§ The problem: Of the entries below, return exactly those lines that fall between the one containing "1456x819 pixels. How" and the one containing "Task: Open browser health check heart icon", the two end lines included.

[Pixel coordinate grounding data]
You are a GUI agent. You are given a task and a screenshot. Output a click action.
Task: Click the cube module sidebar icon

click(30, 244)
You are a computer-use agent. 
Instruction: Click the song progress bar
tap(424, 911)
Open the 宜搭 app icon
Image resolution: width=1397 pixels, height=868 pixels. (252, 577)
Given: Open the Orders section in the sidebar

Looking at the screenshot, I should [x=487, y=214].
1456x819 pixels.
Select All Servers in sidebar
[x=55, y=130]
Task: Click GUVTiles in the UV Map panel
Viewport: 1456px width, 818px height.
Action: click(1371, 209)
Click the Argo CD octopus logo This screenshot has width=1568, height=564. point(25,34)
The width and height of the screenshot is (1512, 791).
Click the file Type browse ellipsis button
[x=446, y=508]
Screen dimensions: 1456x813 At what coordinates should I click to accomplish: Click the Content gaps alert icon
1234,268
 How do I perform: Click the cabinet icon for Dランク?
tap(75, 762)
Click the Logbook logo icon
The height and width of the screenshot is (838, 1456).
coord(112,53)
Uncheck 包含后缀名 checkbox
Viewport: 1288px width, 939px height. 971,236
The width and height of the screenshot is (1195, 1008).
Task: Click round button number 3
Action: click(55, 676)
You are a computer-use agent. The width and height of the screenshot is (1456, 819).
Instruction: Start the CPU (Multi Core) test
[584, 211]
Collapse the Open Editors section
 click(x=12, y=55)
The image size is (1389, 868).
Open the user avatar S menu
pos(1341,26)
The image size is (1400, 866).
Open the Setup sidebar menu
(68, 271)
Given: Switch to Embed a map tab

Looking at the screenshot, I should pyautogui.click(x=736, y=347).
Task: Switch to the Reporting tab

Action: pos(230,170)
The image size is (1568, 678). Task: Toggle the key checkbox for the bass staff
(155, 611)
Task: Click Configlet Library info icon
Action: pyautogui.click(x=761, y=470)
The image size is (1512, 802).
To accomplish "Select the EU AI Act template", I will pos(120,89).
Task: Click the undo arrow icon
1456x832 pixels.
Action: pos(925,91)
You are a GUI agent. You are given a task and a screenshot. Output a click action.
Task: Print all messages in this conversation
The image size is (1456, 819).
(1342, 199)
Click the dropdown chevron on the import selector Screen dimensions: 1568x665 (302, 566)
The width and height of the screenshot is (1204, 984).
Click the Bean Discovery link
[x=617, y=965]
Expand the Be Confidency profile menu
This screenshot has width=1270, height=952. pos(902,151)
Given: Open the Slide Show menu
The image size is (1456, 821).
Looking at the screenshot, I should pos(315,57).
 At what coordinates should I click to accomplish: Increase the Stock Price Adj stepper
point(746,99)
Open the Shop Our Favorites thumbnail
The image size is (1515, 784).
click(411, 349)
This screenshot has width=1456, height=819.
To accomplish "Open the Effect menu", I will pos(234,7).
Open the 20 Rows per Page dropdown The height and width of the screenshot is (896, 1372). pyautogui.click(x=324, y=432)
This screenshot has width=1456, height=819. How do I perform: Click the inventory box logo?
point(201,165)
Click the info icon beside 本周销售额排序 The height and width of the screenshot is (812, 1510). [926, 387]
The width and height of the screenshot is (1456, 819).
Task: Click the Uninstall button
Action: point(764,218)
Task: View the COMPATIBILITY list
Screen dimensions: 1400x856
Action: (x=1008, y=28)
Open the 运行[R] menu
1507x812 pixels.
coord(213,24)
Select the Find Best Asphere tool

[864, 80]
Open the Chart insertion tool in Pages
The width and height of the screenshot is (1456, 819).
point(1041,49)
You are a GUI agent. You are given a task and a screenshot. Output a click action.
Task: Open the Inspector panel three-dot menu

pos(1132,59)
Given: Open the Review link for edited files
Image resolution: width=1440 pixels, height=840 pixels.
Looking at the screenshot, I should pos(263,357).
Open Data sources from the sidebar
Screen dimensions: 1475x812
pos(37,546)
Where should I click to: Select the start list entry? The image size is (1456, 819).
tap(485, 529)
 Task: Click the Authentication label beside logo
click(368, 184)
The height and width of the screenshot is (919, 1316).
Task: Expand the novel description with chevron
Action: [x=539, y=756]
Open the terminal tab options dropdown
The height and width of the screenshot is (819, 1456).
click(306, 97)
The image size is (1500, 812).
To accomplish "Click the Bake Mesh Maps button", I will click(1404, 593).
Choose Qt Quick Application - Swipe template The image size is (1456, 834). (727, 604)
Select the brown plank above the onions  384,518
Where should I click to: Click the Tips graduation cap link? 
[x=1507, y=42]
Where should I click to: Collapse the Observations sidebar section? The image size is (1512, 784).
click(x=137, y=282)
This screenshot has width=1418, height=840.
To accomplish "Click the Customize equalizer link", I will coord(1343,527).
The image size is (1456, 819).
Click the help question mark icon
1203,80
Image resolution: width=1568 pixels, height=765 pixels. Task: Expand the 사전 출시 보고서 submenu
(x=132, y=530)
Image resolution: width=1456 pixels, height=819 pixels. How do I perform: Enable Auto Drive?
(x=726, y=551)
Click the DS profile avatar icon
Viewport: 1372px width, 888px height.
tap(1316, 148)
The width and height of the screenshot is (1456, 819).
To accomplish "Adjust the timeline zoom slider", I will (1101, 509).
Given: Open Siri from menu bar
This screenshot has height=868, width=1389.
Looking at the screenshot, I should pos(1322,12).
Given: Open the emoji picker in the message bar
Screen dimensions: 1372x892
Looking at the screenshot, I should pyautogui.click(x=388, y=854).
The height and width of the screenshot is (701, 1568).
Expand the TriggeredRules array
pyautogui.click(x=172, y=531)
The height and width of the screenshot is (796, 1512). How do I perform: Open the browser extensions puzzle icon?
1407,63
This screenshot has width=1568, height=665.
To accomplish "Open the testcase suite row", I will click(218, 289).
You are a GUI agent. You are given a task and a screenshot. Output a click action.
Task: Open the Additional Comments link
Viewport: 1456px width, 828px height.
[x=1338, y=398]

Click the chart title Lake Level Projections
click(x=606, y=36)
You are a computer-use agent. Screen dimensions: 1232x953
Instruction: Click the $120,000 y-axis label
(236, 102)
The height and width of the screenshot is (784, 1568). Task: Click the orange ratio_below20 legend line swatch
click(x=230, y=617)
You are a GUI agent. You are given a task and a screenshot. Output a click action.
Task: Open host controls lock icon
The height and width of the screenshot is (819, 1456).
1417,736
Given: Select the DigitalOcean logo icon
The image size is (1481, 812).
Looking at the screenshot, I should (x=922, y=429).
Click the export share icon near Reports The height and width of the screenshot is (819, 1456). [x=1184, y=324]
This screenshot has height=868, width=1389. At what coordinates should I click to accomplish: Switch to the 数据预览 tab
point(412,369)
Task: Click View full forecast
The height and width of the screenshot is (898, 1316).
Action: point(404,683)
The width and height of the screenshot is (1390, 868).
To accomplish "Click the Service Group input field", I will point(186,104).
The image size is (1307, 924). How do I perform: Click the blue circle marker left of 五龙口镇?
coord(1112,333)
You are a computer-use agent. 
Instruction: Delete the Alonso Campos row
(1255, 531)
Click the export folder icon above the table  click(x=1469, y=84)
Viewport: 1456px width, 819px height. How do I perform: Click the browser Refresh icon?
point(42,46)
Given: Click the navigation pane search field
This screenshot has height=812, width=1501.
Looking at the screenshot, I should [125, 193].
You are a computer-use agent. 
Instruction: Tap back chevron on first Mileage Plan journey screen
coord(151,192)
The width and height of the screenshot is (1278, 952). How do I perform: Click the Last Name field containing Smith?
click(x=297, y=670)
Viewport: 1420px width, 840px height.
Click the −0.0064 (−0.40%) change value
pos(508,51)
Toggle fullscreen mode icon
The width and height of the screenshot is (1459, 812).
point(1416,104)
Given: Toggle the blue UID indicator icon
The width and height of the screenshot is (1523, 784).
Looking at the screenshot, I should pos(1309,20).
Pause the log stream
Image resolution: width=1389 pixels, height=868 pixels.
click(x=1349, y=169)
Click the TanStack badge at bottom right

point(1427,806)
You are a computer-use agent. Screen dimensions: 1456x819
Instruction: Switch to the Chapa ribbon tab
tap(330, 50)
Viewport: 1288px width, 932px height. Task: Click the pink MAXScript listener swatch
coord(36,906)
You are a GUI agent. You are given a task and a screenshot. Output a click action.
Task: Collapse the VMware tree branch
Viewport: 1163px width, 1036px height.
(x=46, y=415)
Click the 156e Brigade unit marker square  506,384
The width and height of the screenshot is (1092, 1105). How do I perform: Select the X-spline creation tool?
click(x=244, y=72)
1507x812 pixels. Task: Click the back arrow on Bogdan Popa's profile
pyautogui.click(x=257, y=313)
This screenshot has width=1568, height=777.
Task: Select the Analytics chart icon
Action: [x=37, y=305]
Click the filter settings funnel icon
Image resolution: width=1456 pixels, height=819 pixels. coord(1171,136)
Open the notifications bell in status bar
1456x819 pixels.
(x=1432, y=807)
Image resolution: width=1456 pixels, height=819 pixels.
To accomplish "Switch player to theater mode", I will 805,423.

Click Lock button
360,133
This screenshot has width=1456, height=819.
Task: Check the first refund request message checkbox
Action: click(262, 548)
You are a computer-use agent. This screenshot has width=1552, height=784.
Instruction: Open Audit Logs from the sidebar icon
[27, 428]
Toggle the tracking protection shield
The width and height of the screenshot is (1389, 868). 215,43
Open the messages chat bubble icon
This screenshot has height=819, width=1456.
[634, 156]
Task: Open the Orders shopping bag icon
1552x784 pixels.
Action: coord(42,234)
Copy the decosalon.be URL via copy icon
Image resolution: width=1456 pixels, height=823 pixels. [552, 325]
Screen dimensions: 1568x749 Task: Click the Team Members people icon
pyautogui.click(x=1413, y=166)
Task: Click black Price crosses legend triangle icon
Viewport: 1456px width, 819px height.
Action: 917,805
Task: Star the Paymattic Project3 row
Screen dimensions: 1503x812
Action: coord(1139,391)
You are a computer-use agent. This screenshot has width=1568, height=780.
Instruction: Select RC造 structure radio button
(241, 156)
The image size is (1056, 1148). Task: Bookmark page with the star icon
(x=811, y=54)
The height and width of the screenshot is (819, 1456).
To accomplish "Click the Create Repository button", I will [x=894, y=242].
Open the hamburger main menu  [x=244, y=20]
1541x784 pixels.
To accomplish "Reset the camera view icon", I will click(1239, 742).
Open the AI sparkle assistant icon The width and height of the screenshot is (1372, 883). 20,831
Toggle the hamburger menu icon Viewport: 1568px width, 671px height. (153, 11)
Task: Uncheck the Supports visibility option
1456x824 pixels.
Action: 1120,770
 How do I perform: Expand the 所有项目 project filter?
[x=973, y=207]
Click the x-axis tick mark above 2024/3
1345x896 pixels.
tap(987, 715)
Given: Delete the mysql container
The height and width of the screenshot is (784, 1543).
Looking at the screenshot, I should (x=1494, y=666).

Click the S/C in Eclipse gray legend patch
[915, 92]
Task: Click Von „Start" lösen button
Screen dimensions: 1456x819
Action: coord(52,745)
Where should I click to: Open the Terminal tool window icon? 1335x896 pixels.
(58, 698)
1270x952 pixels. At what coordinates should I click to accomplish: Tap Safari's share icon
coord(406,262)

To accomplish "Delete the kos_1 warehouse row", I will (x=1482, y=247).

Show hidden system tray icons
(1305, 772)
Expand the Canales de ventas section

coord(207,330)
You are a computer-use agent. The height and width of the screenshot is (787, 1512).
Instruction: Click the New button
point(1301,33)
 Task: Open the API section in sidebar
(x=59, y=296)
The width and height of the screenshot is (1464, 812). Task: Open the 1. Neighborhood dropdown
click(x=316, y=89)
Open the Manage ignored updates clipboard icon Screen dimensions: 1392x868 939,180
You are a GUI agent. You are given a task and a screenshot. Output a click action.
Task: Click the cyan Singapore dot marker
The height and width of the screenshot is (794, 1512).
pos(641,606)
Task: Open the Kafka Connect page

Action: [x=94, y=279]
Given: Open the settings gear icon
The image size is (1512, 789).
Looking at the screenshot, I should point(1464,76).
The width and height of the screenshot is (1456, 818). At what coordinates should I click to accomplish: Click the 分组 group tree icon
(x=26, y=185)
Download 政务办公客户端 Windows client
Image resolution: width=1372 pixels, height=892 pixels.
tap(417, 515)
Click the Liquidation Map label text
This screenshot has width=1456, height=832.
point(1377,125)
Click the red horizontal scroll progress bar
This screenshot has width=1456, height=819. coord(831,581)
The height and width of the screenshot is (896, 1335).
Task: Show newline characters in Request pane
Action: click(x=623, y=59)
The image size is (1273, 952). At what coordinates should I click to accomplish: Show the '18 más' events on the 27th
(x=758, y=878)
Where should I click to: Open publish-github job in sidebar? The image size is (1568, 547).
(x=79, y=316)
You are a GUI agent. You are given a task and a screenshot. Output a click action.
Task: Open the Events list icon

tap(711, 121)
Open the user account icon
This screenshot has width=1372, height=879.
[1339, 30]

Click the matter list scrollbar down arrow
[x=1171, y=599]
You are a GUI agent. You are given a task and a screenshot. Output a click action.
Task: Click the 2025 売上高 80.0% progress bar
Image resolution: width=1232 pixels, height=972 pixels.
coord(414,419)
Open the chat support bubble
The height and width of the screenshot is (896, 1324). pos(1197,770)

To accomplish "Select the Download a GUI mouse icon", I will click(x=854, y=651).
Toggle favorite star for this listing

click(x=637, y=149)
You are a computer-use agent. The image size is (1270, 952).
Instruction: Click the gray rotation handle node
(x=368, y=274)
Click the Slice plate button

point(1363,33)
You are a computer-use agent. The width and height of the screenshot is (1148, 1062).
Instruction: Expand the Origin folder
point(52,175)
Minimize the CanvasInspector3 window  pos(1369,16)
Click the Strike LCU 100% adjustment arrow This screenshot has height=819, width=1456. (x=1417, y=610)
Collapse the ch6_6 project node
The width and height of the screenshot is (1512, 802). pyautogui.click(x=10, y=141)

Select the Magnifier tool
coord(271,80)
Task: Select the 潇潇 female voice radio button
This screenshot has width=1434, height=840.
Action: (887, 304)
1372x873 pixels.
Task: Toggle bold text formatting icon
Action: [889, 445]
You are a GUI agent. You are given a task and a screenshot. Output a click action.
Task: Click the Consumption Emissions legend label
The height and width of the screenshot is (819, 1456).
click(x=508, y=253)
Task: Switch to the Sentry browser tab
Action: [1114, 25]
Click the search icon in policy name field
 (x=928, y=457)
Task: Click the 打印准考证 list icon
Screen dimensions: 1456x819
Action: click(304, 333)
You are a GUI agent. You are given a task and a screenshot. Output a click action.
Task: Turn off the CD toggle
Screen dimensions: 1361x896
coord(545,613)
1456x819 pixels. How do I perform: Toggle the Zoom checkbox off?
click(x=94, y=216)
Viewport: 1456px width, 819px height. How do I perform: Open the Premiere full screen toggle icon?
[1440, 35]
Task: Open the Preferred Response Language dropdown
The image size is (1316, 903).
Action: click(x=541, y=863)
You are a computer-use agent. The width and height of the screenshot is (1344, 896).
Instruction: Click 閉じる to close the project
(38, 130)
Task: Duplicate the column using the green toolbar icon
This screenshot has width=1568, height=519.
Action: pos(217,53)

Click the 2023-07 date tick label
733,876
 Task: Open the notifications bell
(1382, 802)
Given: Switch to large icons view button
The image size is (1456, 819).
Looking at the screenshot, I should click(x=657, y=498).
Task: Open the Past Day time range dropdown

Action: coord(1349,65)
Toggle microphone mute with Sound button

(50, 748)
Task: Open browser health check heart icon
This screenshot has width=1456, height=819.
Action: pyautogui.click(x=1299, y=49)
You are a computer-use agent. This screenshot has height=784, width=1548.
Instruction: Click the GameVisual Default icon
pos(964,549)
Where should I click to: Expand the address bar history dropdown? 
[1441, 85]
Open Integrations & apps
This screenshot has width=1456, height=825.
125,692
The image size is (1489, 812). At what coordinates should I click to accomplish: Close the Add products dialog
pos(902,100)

§ Response for this exercise:
1456x819 pixels. How do I perform: Toggle the Zoom checkbox off?
click(x=94, y=216)
Viewport: 1456px width, 819px height. How do I perform: Open the Premiere full screen toggle icon?
[1440, 35]
Task: Open the Preferred Response Language dropdown
The image size is (1316, 903).
Action: click(x=541, y=863)
You are a computer-use agent. The width and height of the screenshot is (1344, 896).
Instruction: Click 閉じる to close the project
(38, 130)
Task: Duplicate the column using the green toolbar icon
This screenshot has width=1568, height=519.
Action: pos(217,53)

Click the 2023-07 date tick label
733,876
 Task: Open the notifications bell
(1382, 802)
Given: Switch to large icons view button
The image size is (1456, 819).
Looking at the screenshot, I should click(x=657, y=498).
Task: Open the Past Day time range dropdown

Action: coord(1349,65)
Toggle microphone mute with Sound button

(50, 748)
Task: Open browser health check heart icon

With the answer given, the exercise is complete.